A Brush Against Erasure: Maria Auxiliadora's Return to the Bienal
The 36th Bienal de São Paulo opens its archives and its halls to an artist once ignored, transforming institutional memory into an act of cultural restitution.

In the vaulted halls of the Bienal Pavilion in São Paulo, where global names and polished narratives have long dominated the curatorial gaze, a different kind of artist is being honored this year—one who never sought permission to speak, and yet was seldom heard. Maria Auxiliadora da Silva, the self-taught, Afro-Brazilian painter who died in 1974 at the age of 39, returns not only through her paintings but also through the yellowed clippings, faded pamphlets, and personal documents carefully preserved in the Bienal Archive.
Auxiliadora painted not from theory, but from life. She was born in Campo Belo, Minas Gerais, in 1935, but it was in São Paulo's peripheries—its working-class neighborhoods and spiritual centers—that she developed her sensibility. Her canvases are not mere representations; they are embodiments of community, resistance, and faith. With thick applications of paint, often layered with strands of her own hair, Auxiliadora built images that refused flatness—both literally and politically.
A Vocabulary of Joy and Struggle
Her paintings pulse with color and movement: women braiding each other's hair, Umbanda ceremonies lit by candles, samba dancers mid-spin. In her universe, the everyday is exalted, and the spiritual is always close. She painted what she saw, and more importantly, how she felt it.

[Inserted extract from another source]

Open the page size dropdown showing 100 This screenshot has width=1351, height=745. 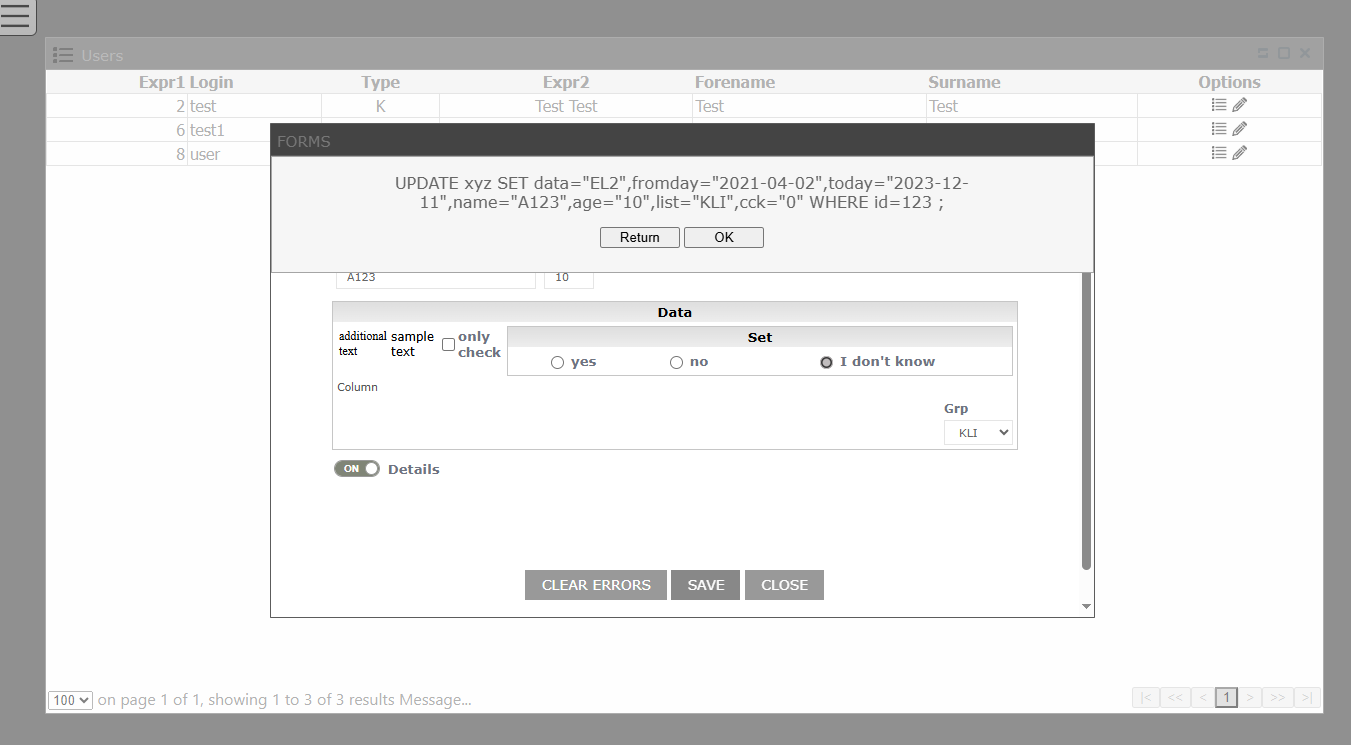pyautogui.click(x=70, y=701)
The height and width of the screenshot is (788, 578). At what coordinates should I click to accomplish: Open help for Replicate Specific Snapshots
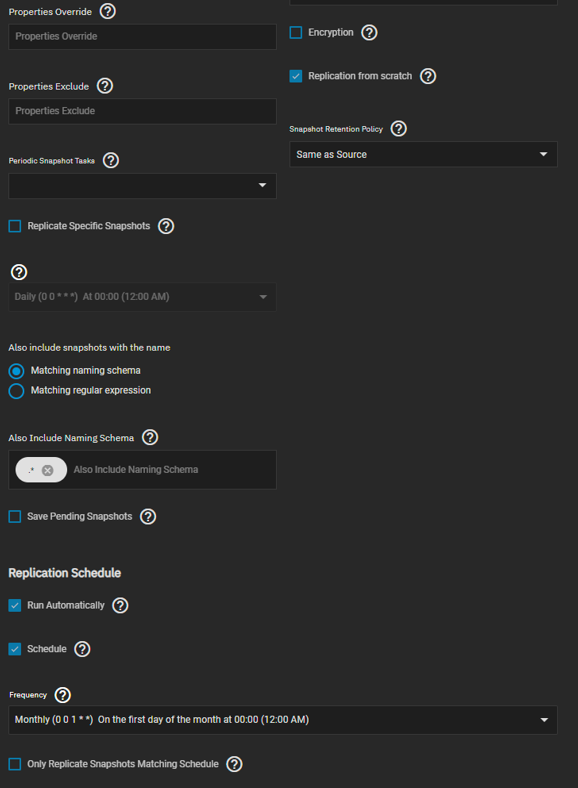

But joy in Auxiliadora's work was never naïve. Her scenes often portray illness, poverty, death—yet without sentimentality. Instead, they are imbued with a raw clarity that exposes the inequities of Brazilian society while affirming the dignity of those who live on its margins. She painted from within, not about. Hers is not an anthropological gaze; it is a communion.
In an art world still grappling with its exclusionary legacy, Auxiliadora's work resisted easy categorization. Too decorative for high modernism, too Afro-Brazilian for Eurocentric critics, and too female for the patriarchal lens, she was often relegated to labels like "naïve" or "primitive"—terms that function less as descriptions than as mechanisms of dismissal, ways of cordoning off work that challenges established hierarchies. The Bienal's decision to place her at the center of its 2025 edition marks a shift—not just in who gets remembered, but how institutional power acknowledges its own blind spots.
The Archive as Site of Resistance
This year's Bienal does more than show her art—it reveals her life as part of the artistic statement itself. In the Bienal Archive, visitors will find not only images but histories: handwritten notes, newspaper reviews, exhibition flyers, and personal correspondence. Among these documents is a letter from 1969, written in Auxiliadora's careful script, declining an invitation to exhibit because she lacked funds for proper framing—a reminder of how material conditions shaped which voices entered the conversation.
These documents are not ancillary; they are part of the artwork. They tell a story of a woman who insisted on making art despite systemic invisibility. A Black, working-class woman with no formal training, Auxiliadora created from a place the art world had long ignored—and in doing so, forced it to expand. The act of archiving, in this case, becomes political. It resists the kind of forgetting that has buried so many Black and Indigenous Brazilian artists while reframing the Bienal itself—not as an elite platform but as a space for historical repair.
In a cultural moment where institutions worldwide are examining their colonial foundations, São Paulo's gesture feels deeply rooted in Brazil's own unfinished conversations around race, gender, and class. Auxiliadora's inclusion is not simply symbolic; it is structural. As conservative forces and cultural censorship again threaten Brazil's democratic spaces, reclaiming artists like Auxiliadora becomes urgent. Her paintings are not just aesthetic objects—they are testimonies. They speak of a Brazil that exists outside gated communities and luxury galleries: a Brazil of terreiro and favela, of illness and healing, of silence and song.
The Center Reimagined
Maria Auxiliadora once wrote, "My art is my life." In a country where so many lives are systemically erased, to make art from life is a radical gesture. Now, in the halls of the Bienal, that gesture reverberates across generations. Visitors will come for the color, stay for the power, and perhaps leave with a new map—one that traces not the margins, but the center as it could be.
This is not a tribute, but a return—and in that return, a recognition that the canon was never complete without her.